Bottles of Champagne are seen on display for sale in a wine shop in Paris, France, March 13, 2025.

Bottles of Champagne are seen on display for sale in a wine shop in Paris, France, March 13, 2025.

French champagne producers do nearly a billion dollars' worth of business with the US every year. But on Friday in Épernay, the world capital of sparkling wine, the only number on anybody's lips was 200.

That was the per cent tariff that President Trump has threatened to impose on champagne and other European wines and spirits exported to the US, in a trade war that exploded in the last week after the European Union countered Trump's penalties on steel and aluminum with its own duties on American products.

The triple-digit menace landed like a thunderbolt in Épernay, rattling workers in nearby fields, producers in small villages and the venerable houses that line the Avenue de Champagne, Épernay's central boulevard and a Unesco Heritage site that oozes tasteful wealth.

"A 200 per cent tariff is designed to make sure that no champagne will be shipped to the US," said Calvin Boucher, a manager at Michel Gonet, a 225-year-old champagne house on the avenue. With 20 to 30 per cent of the 2,00,000 bottles it makes yearly exported to American wine merchants and restaurants, "that business would be crushed," he said, adding that the price of a $125 champagne would more than triple overnight.

Épernay sits in the heart of a region that produces the world's finest bubbly. The US is its biggest foreign market, with 27 million bottles shipped there in 2023, valued at around $885 million.

Chardonnay, pinot noir and meunier grapes blanket the rolling hills and deep valleys of champagne, which covers more than 130 square miles, from the city of Reims to the Aube river. The area is under France's strict Appellation d’Origine system, which ensures that only the sparkling wine made here, using specific methods, can legally be called champagne.

With more than 4,000 independent winemakers and 360 champagne houses, the region produces around 300 million bottles annually, with one billion more resting in cellars. The biggest houses — including Dom Pérignon, Veuve Clicquot and Moët & Chandon, owned by the luxury conglomerate LVMH Moët Hennessy Louis Vuitton — dominate production and exports and account for a third of total sales.

But such figures were of little comfort in the wake of Trump's threat. Just off the Avenue de Champagne, Nathalie Doucet, the president of Besserat de Bellefon, a specialty champagne house that exports 10 per cent of its premium production to the US, said the trade war made her anxious.

"We are waiting to see what happens, but it's not good news," said Doucet, whose champagne is made with a laborious low-pressure process that gives it a crisp acidity and fine effervescence.

Champagne already had a tough year with bad weather that had reduced the harvest.

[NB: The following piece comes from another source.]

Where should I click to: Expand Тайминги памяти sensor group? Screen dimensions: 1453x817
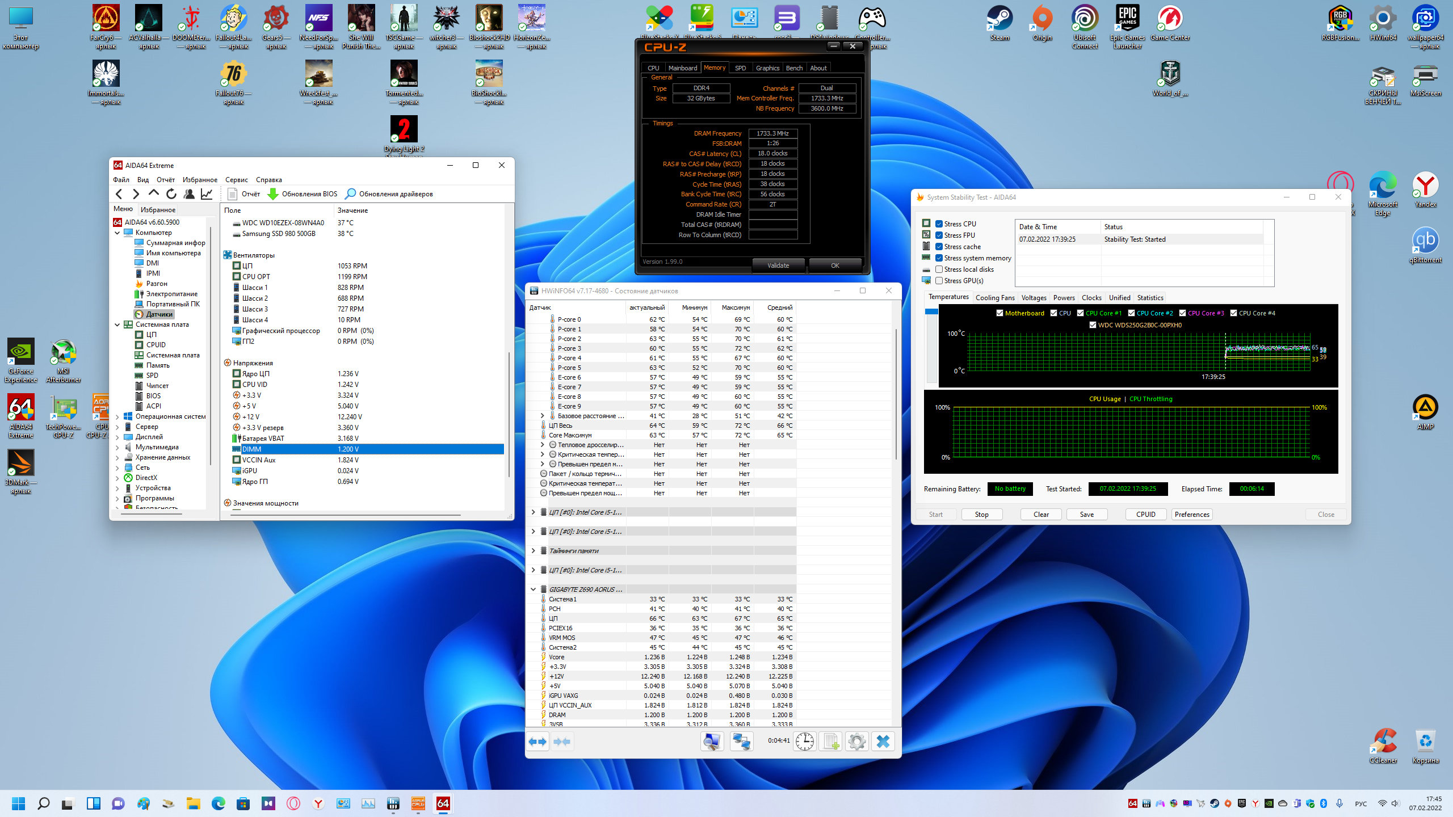pos(533,551)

Consumption has declined as young people have shifted habits and switched to cocktails and artisanal beer. Champagne sales have thinned since the pandemic, falling 9 per cent last year.

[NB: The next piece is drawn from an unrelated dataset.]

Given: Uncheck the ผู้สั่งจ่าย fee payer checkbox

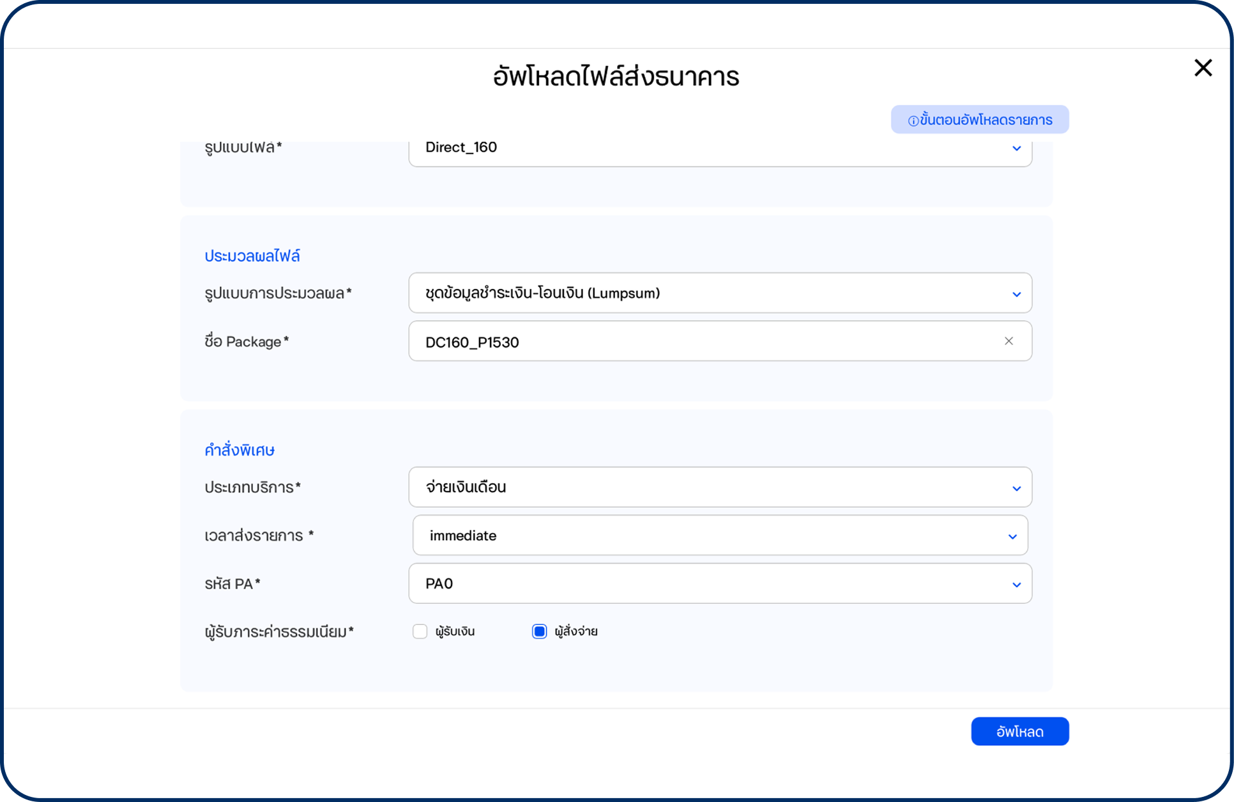Looking at the screenshot, I should (x=539, y=631).
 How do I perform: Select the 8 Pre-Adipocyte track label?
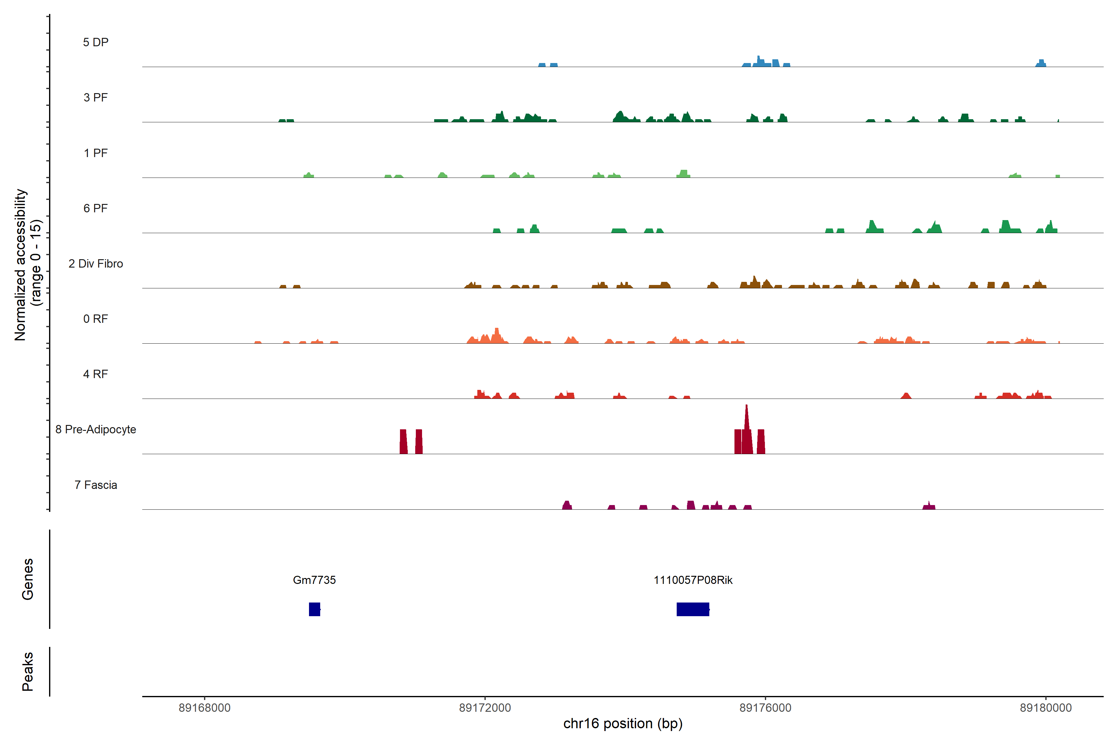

At the same time, she said, Europe is grappling with wars in Ukraine and Gaza. And now the trade war with the US, one of France's traditional allies, over issues that have nothing to do with champagne, has made her feel like collateral damage.

Leah Razzouki, an Épernay resident whose family has worked in the champagne business for generations, said she was infuriated. "Many of our friends are small producers, and they would be hit very hard," she said.

The damage of a trade war would spread far beyond champagne's regal houses, hitting American importers and distributors and putting numerous small businesses at risk.

Michael Reiss, the president of Vineyard Road, a small distributor in Framingham, Mass., that imports Champagne and wines from Europe and distributes them in New England, said small businesses like his, including restaurants and retail shops, would be "very hurt".

Adding to the pain, tariffs applied at the beginning of the supply chain can multiply, as each business handling the product marks it up accordingly, Reiss said. "So even a 25 per cent tariff can easily lead to a 40 to 60 per cent increase in prices," he said.

A 200 per cent tariff "would eliminate the possibility of people buying things that bring them joy in their lives", he added.